Patients have been a little shocked when they see us in all the PPE, but in general they’ve all been very supportive and we’ve had very few plan cancellations.
It is a challenge when you only have one dentist trying to treat the patients of three of four dentists, and one receptionist trying to do several different roles at once but were finding our feet.
We currently have one surgery open, out of five in the practice, and I’m still working through the emergency and urgent appointments. Patients are being triaged over the phone, which is helpful because it means that you can prepare in advance for the appointment.
I’ve taken more teeth out and made more dentures in the last three weeks than in the last three years of my career, because you’ve got patients who can’t eat because of a broken or lost denture.
In a week I am seeing the same number of patients that I would usually see in a day-and-a-half.
Within the next couple of weeks, we’re hoping to establish more of a normal routine, although we still won’t have all five surgeries open.
Before reopening everyone talked about what the ‘new normal’ would be, and so far it has been giving every patient 30 to 35 minutes, because we’re trying to minimise the number of visits they have.
Of course, you can’t predict exactly how long you will need, so that can be long enough for an extraction or a simple loss filling, however, it can be too short for some of the appointments that become more complex.
And once you introduce AGP, you have other considerations such as fallow time. Your thought process is out of kilter because we have different Standard Operating Procedures and guidance to work to now.
Fail fast and be adaptable
The team has been brilliant throughout this whole period.

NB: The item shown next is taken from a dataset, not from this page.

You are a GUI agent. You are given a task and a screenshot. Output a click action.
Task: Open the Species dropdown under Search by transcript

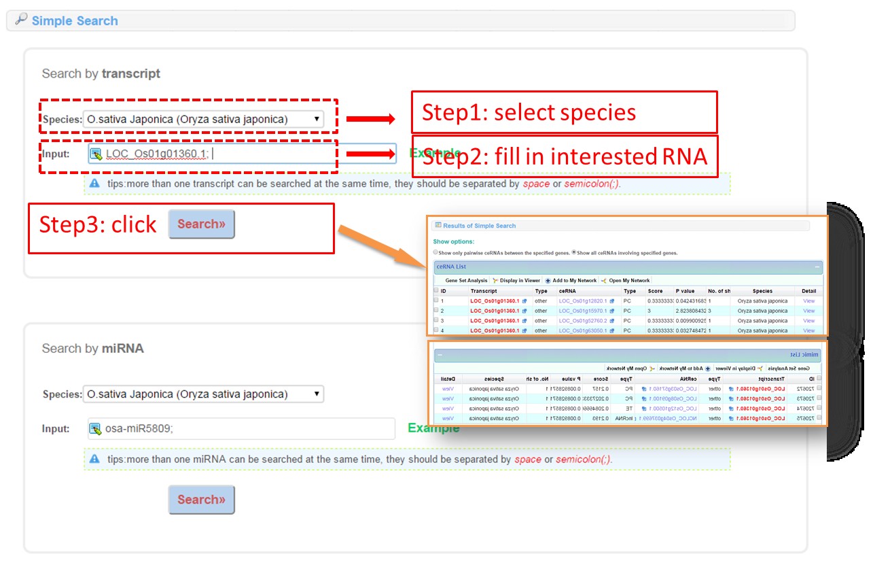[203, 119]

My Practice Manager, Vicki, and Assistant Practice Manager, Emily, have been working throughout this time and since we’ve been back, they’ve been sourcing the PPE, working on rotas, dealing with enquiries, etc.
Like probably everyone else, we spent a lot of time planning what we would do but you need to have a ‘fail fast’ attitude; if something hasn’t worked, don’t worry about it, just think why hasn’t it and what can we do instead.
Vicki and Emily have been ultra-responsive to changes that we’ve needed to make. For example, this week we have had 12 to 15 different iterations of a staff rota, none of which were right or wrong, they just didn’t work. A lot of this stems from the fact that we have no precedent to work from.
The future is unknown for everyone
When it comes to the short-term future, I’m approaching it with some trepidation – I’ve never been in the position where I’m not aware of the direction my practice is going in for the next two weeks, never mind months or years.
That trepidation is around how will it work when I bring more of the team back and start running more shifts? Have I brought enough staff back from furlough? What will income be like and how will I pay for those staff that come back in the future?
At the moment we’re dealing with emergencies, which is income neutral, which also adds to the trepidation about the future. No one can say what the future will look like. So, if other people are feeling this way too, I would say that it’s probably okay to feel this way because no one has got the answers at the moment.
One of the most important things you can do right now is be adaptable. Don’t feel like you have to stick with a particular decision or new way of working if it becomes clear it’s not going to work. Don’t have any particular preconceived ideas about what your patient journey should look like.
Be adaptable on a bigger scale too. Don’t be scared of changing how you want your business to look as well. This is a good opportunity to implement some of the things that you’ve always wanted to.
Simon has been a GDP since qualifying in 1991, initially in the NHS, and since 2005 in private practice in Nottinghamshire. Simon sits on the GDPC committee of the BDA and is also a past BDA Branch President for South Yorkshire.